Yet 20 students, rarely absent and generally polite, come each week. And the school's standing in February's opening round of a national competition called MathCounts, run by the National Society of Professional Engineers, rose from ninth out of 20 the previous year to fifth in this, John's first year of teaching. The entry group, composed of an individual and a team of four of John's students, will compete in late March for the first time at the state level.
One reason for John's success may be that he understands classroom dynamics.
Before his first meeting, he made sure he would not stumble at the blackboard. He did this by working through at home almost three hundred math problems provided for study by the MathCounts Foundation. In this way, he maintained the respect of his brightest students, who otherwise could have been supercilious towards a teacher they perceived as less intelligent than they are.
Second, he never discounts a creative solution suggested by a student for a problem until he and his class have worked through it. The chilling phrase from teachers with insufficient math background -- "That's not the way the book does it" -- is absent from his lexicon.
Third, he never hesitates to say an off-the-wall solution is wrong if it proves to be so.
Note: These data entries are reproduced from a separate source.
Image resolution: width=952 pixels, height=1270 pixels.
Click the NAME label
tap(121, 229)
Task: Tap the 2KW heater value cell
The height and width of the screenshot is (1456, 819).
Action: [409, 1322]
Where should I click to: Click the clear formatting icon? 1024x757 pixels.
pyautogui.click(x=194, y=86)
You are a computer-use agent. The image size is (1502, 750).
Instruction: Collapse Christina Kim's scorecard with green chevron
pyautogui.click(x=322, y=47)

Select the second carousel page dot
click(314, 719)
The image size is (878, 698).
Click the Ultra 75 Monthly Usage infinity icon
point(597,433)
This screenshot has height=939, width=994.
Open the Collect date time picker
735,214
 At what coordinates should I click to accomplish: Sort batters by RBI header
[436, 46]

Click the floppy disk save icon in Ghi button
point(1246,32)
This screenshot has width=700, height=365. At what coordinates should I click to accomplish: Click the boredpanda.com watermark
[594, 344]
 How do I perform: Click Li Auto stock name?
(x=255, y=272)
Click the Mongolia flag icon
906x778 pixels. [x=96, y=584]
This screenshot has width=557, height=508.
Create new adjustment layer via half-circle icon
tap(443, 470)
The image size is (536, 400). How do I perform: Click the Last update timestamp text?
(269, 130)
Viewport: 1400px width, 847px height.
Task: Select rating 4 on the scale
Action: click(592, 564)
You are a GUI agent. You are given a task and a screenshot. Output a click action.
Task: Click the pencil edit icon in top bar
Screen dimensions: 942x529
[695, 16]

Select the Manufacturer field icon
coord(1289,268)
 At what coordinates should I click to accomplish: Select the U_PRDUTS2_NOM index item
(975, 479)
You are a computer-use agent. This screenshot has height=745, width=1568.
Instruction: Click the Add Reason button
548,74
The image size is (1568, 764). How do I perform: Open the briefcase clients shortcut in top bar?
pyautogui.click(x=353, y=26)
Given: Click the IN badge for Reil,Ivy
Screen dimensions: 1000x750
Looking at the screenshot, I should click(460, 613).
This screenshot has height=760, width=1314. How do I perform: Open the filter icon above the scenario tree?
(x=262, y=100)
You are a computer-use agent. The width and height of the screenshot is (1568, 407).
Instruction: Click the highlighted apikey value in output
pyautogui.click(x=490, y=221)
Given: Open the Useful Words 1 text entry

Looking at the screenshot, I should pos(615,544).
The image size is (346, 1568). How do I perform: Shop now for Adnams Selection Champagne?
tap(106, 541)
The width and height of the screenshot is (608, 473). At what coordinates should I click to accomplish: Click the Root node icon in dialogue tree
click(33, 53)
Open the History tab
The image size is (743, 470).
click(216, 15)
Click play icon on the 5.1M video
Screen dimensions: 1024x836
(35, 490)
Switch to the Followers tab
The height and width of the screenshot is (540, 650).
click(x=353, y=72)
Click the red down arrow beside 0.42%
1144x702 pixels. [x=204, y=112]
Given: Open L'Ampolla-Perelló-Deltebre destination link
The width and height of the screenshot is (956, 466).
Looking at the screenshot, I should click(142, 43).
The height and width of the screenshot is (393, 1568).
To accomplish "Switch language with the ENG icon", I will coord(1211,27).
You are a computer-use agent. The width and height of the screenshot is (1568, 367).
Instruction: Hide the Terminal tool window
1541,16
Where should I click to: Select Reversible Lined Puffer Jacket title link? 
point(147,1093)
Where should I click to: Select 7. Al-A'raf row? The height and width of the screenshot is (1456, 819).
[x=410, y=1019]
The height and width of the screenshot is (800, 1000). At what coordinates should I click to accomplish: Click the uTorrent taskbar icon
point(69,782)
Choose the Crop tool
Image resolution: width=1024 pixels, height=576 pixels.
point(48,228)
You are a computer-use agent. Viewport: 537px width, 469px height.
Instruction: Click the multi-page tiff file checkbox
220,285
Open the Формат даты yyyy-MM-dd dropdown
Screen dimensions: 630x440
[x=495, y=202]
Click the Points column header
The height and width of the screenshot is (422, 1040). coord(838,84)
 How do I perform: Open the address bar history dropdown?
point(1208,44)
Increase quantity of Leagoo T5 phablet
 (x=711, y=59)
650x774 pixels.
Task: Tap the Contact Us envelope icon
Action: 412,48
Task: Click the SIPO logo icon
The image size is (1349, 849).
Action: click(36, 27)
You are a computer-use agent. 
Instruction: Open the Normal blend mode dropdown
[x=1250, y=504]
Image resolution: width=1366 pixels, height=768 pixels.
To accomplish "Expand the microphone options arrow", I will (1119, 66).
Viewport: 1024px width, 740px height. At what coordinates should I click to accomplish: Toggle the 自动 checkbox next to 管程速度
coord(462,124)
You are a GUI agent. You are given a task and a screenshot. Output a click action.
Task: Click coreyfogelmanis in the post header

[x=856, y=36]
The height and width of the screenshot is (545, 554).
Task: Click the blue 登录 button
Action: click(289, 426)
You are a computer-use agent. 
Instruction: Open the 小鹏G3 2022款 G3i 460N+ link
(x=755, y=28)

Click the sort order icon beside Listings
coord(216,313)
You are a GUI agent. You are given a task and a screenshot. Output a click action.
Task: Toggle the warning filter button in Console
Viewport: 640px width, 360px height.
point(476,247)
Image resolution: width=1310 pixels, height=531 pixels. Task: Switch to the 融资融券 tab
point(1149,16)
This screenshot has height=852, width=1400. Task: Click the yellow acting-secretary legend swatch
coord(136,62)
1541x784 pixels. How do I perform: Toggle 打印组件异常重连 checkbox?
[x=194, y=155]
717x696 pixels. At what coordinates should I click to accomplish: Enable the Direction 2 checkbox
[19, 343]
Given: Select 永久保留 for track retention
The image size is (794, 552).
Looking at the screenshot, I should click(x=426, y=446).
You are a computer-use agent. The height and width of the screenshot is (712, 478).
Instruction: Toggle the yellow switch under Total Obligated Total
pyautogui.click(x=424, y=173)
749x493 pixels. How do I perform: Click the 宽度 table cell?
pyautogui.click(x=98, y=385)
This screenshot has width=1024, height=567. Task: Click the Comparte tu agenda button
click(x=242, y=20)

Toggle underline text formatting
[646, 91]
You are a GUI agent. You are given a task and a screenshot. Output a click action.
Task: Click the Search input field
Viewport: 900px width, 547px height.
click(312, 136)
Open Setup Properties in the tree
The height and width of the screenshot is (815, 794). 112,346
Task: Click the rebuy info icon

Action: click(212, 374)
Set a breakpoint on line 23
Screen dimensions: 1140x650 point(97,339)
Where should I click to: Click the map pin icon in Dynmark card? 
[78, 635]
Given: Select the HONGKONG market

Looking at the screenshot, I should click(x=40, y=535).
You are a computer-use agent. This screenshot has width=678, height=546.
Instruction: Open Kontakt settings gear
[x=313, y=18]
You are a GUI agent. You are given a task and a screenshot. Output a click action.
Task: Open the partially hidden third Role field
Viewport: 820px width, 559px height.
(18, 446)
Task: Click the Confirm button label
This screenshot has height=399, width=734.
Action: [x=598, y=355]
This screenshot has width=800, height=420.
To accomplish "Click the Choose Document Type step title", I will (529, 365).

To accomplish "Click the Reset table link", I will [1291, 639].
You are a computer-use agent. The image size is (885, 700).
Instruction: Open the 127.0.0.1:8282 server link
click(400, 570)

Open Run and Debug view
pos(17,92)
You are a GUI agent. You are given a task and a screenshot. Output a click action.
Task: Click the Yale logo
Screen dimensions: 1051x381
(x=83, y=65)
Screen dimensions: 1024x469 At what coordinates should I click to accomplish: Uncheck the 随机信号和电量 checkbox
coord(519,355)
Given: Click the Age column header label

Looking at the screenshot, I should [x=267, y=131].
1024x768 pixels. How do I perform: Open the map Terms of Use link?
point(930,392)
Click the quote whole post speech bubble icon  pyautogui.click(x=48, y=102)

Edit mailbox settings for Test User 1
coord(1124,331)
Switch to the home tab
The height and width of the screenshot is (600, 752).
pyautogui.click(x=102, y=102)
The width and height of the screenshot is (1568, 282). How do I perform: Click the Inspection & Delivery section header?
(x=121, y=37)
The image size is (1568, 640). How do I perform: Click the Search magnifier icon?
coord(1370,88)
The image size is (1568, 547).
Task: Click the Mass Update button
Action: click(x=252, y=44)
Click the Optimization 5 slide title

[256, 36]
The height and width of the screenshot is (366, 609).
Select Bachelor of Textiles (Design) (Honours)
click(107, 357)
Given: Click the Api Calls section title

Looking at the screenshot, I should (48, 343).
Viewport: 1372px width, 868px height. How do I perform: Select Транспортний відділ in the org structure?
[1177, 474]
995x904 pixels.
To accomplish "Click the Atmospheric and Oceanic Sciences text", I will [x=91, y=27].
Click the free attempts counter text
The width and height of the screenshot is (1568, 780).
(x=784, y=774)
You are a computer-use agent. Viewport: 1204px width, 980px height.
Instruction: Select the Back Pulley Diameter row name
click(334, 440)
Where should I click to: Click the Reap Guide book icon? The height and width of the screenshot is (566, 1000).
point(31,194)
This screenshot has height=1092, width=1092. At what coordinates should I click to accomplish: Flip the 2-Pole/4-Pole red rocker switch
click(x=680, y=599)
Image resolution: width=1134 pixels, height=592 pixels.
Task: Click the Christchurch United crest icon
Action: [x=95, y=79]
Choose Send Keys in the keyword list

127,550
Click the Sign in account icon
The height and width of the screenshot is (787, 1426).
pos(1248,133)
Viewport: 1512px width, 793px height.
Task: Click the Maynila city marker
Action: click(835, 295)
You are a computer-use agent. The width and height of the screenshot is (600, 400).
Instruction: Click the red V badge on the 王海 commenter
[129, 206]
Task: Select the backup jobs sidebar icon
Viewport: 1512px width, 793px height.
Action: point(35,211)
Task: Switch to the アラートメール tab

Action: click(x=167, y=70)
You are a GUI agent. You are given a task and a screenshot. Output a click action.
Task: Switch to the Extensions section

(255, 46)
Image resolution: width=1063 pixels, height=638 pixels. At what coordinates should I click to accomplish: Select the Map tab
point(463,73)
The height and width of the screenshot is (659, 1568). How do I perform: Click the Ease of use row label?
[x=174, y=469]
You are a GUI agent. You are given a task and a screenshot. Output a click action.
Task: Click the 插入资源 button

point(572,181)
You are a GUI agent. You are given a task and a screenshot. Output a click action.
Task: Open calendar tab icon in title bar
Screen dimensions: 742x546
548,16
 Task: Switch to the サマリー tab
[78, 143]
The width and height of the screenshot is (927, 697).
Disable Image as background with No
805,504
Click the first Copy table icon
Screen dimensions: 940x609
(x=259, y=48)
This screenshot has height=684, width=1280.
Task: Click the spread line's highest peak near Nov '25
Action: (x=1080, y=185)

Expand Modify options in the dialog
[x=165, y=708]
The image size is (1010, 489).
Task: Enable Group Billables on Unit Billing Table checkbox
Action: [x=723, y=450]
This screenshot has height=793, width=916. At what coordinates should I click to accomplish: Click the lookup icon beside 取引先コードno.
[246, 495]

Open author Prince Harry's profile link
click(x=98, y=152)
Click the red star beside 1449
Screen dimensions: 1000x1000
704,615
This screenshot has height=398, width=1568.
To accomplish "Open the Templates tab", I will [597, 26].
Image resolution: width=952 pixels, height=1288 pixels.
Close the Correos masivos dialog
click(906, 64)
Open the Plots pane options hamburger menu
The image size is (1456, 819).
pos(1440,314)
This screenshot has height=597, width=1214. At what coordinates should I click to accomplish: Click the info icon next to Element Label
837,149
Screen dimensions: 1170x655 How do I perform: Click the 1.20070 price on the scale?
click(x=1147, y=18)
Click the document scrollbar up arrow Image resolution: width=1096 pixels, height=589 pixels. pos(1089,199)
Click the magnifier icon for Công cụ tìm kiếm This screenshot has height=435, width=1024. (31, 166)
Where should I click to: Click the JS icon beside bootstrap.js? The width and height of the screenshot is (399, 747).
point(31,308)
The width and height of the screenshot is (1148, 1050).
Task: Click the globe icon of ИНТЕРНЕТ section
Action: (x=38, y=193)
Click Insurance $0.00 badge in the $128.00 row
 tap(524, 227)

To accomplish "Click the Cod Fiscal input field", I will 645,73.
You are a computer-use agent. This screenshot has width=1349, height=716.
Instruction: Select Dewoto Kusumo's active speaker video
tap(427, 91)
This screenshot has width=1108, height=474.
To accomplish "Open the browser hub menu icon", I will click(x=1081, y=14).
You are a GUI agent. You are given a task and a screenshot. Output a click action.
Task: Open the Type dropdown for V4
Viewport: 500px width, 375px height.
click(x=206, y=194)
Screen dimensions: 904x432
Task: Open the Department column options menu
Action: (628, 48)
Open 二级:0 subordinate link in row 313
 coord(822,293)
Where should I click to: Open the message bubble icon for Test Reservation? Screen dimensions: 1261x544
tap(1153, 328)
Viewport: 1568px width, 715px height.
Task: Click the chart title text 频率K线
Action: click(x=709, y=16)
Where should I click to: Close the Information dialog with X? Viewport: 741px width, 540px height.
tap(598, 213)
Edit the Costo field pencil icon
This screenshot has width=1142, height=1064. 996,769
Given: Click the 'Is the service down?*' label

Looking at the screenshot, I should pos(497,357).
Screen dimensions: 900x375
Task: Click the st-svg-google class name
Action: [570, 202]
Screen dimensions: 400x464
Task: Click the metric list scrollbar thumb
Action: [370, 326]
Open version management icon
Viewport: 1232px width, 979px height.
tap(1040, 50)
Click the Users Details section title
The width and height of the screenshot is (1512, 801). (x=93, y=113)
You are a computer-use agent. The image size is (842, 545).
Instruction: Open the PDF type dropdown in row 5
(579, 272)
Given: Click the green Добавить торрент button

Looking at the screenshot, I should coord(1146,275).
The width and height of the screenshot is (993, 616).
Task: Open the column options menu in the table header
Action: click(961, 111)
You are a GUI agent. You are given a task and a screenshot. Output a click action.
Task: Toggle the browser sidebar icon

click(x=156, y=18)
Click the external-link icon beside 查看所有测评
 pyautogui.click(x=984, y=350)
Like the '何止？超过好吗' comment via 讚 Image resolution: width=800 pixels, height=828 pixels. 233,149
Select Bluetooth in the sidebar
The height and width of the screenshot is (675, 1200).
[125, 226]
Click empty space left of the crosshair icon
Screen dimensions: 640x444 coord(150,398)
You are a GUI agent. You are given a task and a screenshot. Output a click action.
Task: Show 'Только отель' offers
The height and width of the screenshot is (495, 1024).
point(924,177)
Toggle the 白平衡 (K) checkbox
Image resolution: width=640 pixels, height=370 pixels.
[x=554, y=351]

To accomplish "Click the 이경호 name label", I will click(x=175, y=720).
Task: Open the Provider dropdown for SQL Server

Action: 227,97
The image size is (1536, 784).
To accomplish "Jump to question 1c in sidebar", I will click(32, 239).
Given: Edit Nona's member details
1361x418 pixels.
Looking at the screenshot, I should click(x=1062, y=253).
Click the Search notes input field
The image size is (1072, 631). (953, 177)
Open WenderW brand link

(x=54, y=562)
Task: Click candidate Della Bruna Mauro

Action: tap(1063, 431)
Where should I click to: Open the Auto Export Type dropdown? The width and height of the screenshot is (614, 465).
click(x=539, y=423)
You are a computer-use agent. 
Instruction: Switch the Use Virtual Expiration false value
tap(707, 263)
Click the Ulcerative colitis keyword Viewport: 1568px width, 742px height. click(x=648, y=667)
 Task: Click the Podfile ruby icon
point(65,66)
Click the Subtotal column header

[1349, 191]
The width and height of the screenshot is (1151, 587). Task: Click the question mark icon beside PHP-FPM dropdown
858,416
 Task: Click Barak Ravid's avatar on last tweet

So he maintains respect, encourages creativity, and avoids the role of cheerleader-without-standards.
The bearded, casually dressed Sandian, aided by volunteer assistant Meredith Ward (a high school junior from Eldorado High) occasionally provides brownies, cookies, chips, and other snacks. "That's how you get students to come," he says.
What he offers his students are problem-solving techniques: how to eliminate what's not important, and how to find patterns. "When they succeed, you see it in their faces," he says. "It warms the heart."
That a physicist with a doctoral degree takes time to work out junior-high-level math problems in advance may seem strange. But the problems are of a higher order than those ordinarily encountered in Albuquerque junior highs and can be troublesome. (Samples: for what value of x does three to the 14th power equal 1/9 to the x power? And, suppose p/q = 3. What is the value of 2p/(p-q)?)
John's job growing crystals at Sandia includes formidable challenges, but confines his human interactions to laboratory associates while leaving his bent for teaching untapped. He already had spent several years teaching high school while on the path to achieving his doctorate.
When his two children, Matthew and Beth, both at Hoover, told him of the opening to lead the math club, he applied and was selected for the unpaid job.
For the state championships, he's preparing his team to do "mental math" -- solve problems in their heads, with neither calculator nor paper. "How many people still do that, even at Sandia?" he asks. "It's a dying art." But challenges, he says, make teaching interesting.